In contrast, to unidirectional continuous fluid false twisting, which puts a high degree of twist into the material during the twisting operation but which allows the false twist to cancel out almost immediately after leaving the twisting device, alternate opposite twisting can be controlled to insert a high degree of twist which will persist long enough to afford the temporary coherency described above. Furthermore, the reversals can be timed to assure that there will be two highly twisted zones of opposite hand within a desired length of tow.

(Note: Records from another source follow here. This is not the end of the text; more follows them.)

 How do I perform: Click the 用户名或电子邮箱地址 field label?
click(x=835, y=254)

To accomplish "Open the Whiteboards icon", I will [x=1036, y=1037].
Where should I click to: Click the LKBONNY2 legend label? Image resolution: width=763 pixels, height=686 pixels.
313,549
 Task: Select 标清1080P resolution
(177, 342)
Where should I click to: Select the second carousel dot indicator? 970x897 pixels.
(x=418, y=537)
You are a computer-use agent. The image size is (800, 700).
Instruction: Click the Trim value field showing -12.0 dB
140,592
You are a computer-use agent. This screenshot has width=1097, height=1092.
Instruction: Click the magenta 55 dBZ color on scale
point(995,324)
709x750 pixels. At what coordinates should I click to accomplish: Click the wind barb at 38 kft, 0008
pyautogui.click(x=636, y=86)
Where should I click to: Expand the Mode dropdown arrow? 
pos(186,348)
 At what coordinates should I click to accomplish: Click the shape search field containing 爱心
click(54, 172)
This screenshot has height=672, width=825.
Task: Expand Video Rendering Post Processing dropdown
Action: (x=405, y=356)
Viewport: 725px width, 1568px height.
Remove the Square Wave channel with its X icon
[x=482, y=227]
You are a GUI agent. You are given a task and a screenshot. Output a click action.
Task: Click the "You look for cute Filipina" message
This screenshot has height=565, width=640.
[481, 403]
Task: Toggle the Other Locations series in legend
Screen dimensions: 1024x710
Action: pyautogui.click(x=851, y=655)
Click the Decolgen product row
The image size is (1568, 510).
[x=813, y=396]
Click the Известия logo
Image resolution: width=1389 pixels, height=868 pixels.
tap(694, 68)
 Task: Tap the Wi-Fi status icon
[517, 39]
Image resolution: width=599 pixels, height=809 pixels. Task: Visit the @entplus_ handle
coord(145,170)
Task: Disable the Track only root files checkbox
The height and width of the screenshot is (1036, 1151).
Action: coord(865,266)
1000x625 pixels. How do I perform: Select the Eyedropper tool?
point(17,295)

One method of determining whether a product is of this invention is to remove the free end of tow vertically upward from the container 22 and place it over a guide or other device and to move the tow slowly by hand from the container. The tow is observed at the surface of the tow in the container just before it is tensioned, to determine whether sections of the tow are impacted approximately vertically within and among portions of tow below. If so, the helix angle (B in FIG. 2) is measured to determine whether the helix angle of the untensioned tow is greater than 45° and whether its direction is S or Z. The mid-point of the first section having a helix angle greater than 45° is encircled with a piece of tape. Additional tow is then removed from the container until the twist is seen to reverse and a helix angle greater than 45° in the opposite direction is observed in a section impacted approximately vertically. Another piece of tape is placed around the tow at the mid-point of this section. The procedure is repeated until 11 bands have been placed on the tow, then the distance between the bands is measured when the tow is in an extended state and the 10 distances are averaged. If the average of the 10 distances is less than 20 feet, or preferably less than 10 feet, then the tow package from which the tow was removed is a product of the invention.
As an alternative to the arrangement shown in FIG. 1 for preparing the product of this invention, the advancing tow may be first crimped then have an alternate twist applied before being impacted into a container. For example, FIG. 5 shows untwisted and uncrimped tow 10 passing over speed control rolls 30 and change of direction roll 16 into stuffer crimper 32, where a sawtooth crimp is impressed on the tow filaments before being forwarded through twisting device 14 and impacted into container 22. Normally, the tow 10 in FIG. 5 is four times greater in cross-section than tow 10 in FIG. 1 and the crimped tow is considerably larger than uncrimped tow and therefore requires a larger fluid twisting device although dimensional relationships of the twisting device are approximately the same. Larger volume and lower air pressure (0.5 to 3.0 inches of water), such as can be furnished by a blower, may be used because the crimped product has greater surface area per unit mass than uncrimped. Also it is desirable to avoid blowing the crimped tow apart and creating regions of varying bulk along the length of the tow.